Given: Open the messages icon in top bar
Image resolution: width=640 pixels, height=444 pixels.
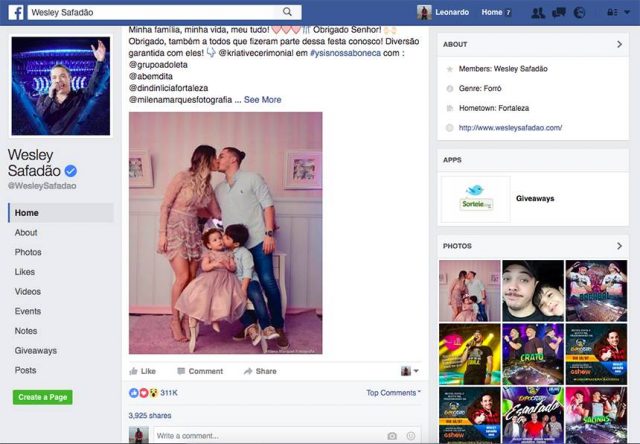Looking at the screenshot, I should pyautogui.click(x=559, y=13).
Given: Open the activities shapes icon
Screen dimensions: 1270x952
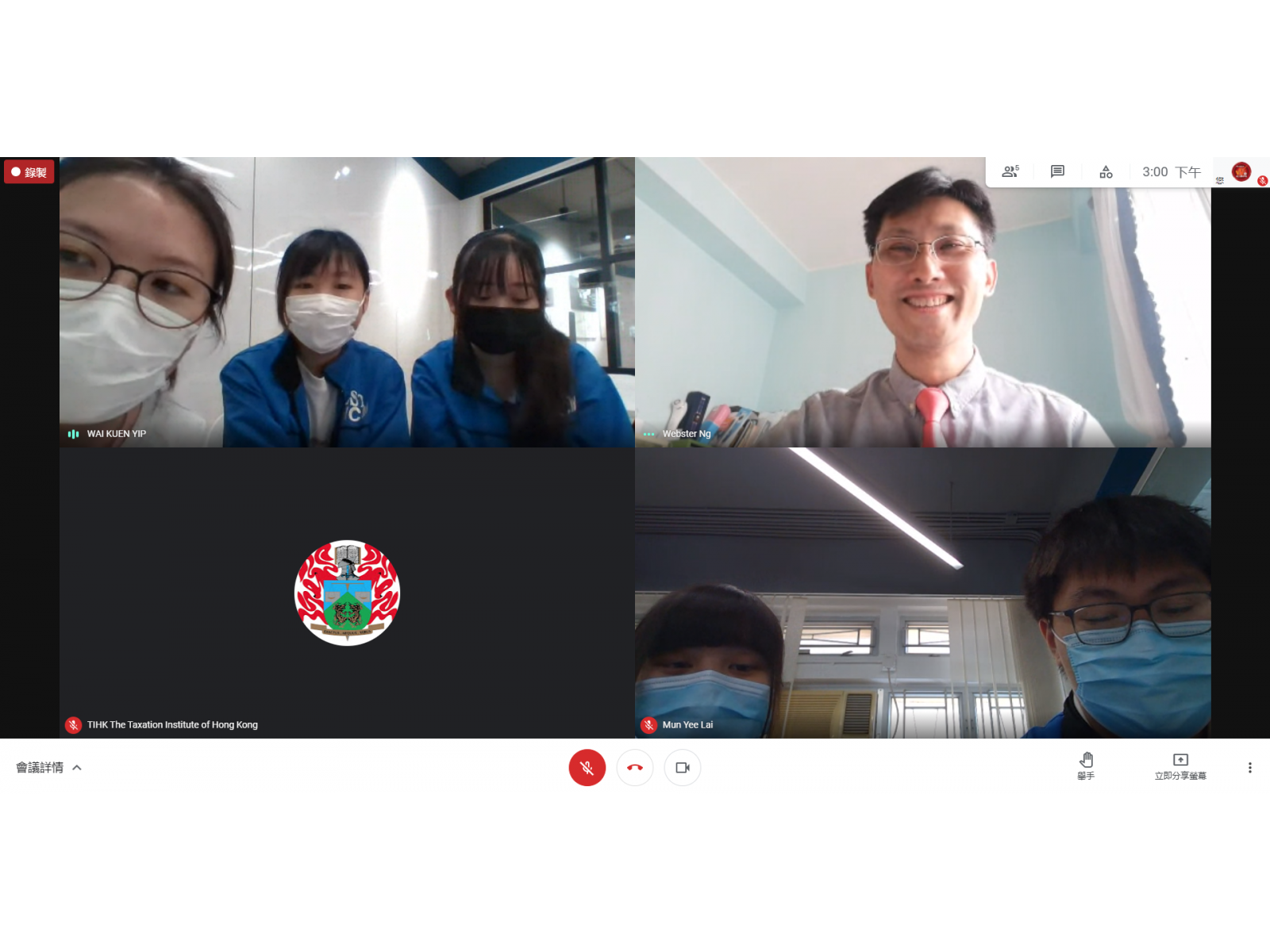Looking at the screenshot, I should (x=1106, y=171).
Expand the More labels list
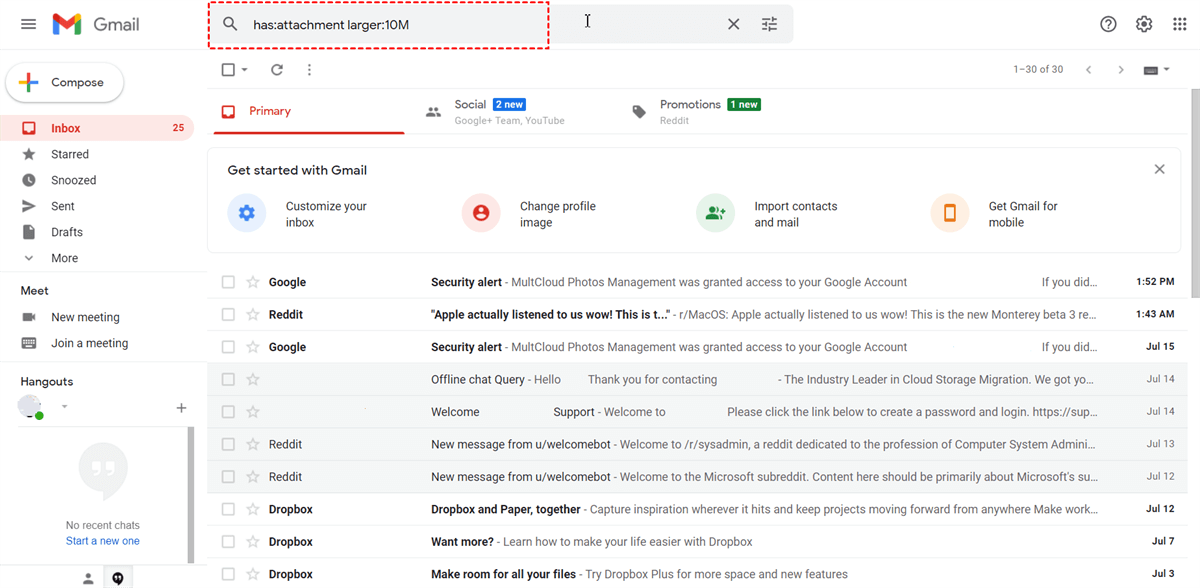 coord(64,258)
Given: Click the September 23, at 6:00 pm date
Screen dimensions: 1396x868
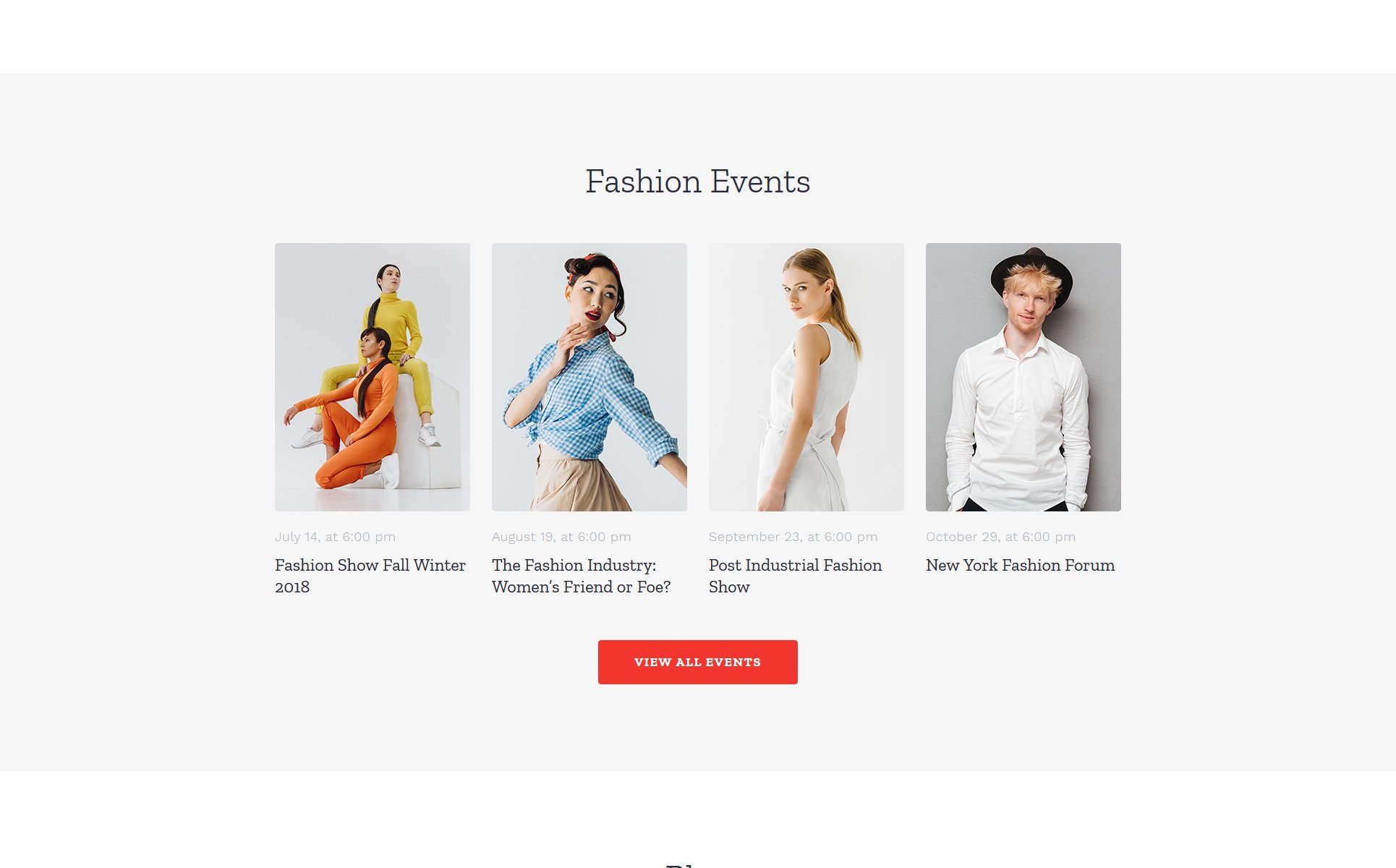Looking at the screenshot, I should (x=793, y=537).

WRITTEN INSTRUCTION
State how many lines of the listing above contain the word "icon". Case counts; give only the number.

WRITTEN ANSWER
2